"We only do the operation in kids that have a BMI [body mass index, a measurement of obesity] over 40, rarely over 35 with a serious comorbidity," Wulkan said, explaining that a comorbidity is a complication of obesity such as high blood pressure or diabetes.
"One of the reasons we do this in kids is there's growing evidence that the earlier you intervene, the more successful you'll be at decreasing those comorbidities and preventing them," he said. "It's much easier to take a kid who has pre-diabetes or very early diabetes and reverse it with bariatric surgery than it is to take an adult who's had it for 10 or 20 years and then try to reverse it."
Dr. John Morton, director of Bariatric Surgery at California's Stanford School of Medicine, has performed 2,000 laparoscopic banding procedures in adults, 50 of which he said were in young adults.
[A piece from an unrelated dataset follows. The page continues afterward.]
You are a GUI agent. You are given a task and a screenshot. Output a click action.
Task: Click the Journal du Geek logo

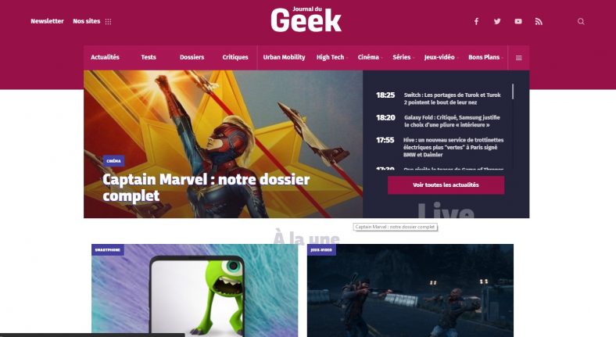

He described the difference this surgery has made in the lives of those he has treated as "a huge deal."
"People often say that [surgery's] the easy way out," Morton said. "In fact, it's the hard way in. All these kids have been at it for almost a decade before they come to us. They've all tried to lose weight. They all want to lose the weight, none of them want to be that way."
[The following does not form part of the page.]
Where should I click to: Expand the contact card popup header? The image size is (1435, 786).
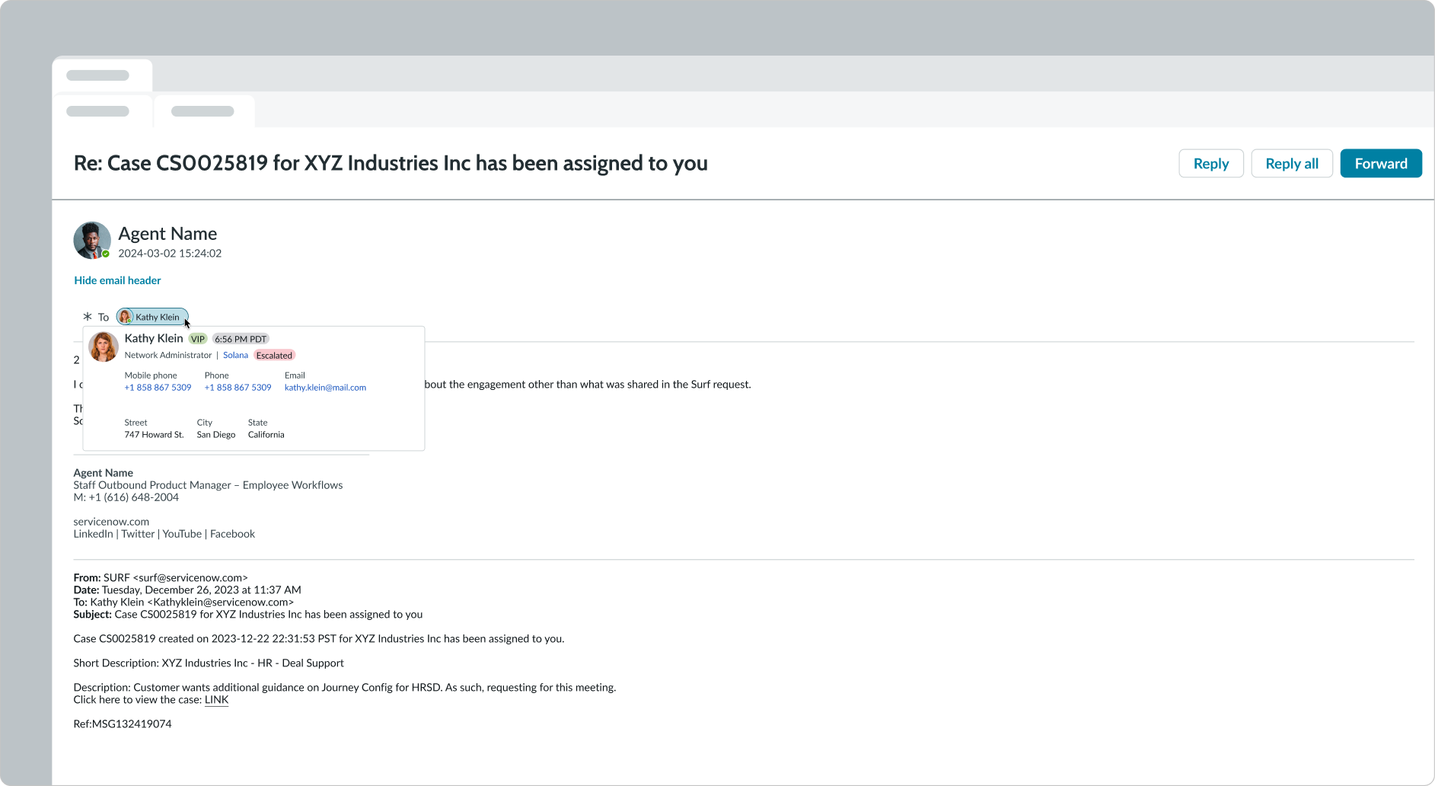point(154,338)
But benefits are only one side of the issue. Wulkan said the benefits of the procedure must be balanced against the possible long-term consequences for young patients who will be living with these results for decades longer than their adult counterparts.
"The biggest risk is that it's got to last a lifetime; the procedure that you do has got to be something that's going to serve this child all the way through adulthood and hopefully old age," Wulkan said. "So the potential for complications along the way are greater."
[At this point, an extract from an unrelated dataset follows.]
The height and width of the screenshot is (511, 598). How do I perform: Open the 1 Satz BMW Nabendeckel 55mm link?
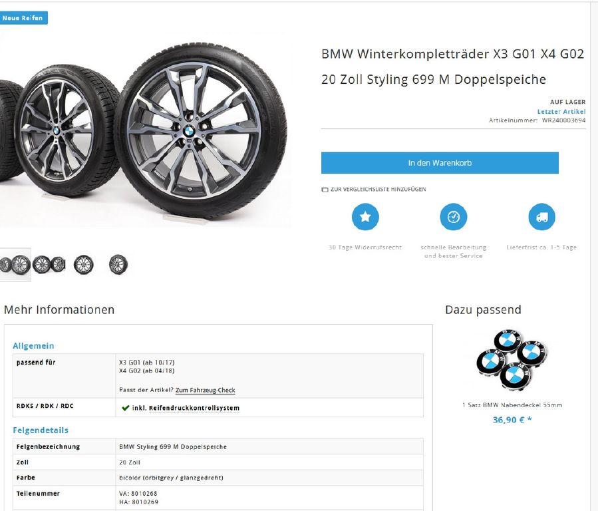point(512,405)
Dr. D. Wayne Overby, assistant professor of Surgery at the University of North Carolina School of Medicine in Chapel Hill, said the laparoscopic banding procedures may indeed be a solution for some young patients for whom other methods of weight control have not worked. But he, too, noted that more must be known about the effects of this procedure in younger patients.
"Further studies need to be done to more exactly define the indications for surgery, which patients are the most appropriate candidates, as well as which procedures best balance risks and benefits," Overby said.
Potential side effects of the surgery aside, experts in adolescent obesity said the most worrying aspect of the research involves its implications for the increase of weight problems in the young.
"I find the trend documented in this paper to be terribly troubling," said Russell Pate, associate dean for research at the University of South Carolina in Columbia. "Of course, it is very sad that there are significant numbers of adolescents who are considered to be candidates for bariatric surgery. Beyond that, I am not all convinced that we are doing the research that will be needed to determine to which patients this procedure should be administered.
"There are no good treatments for established, severe obesity. In my view, prevention is the only approach that makes sense."
Yet, some patients who have undergone bariatric surgery say these procedures have served as a bridge to this healthier lifestyle -- an approach that surgeons who perform these operations support.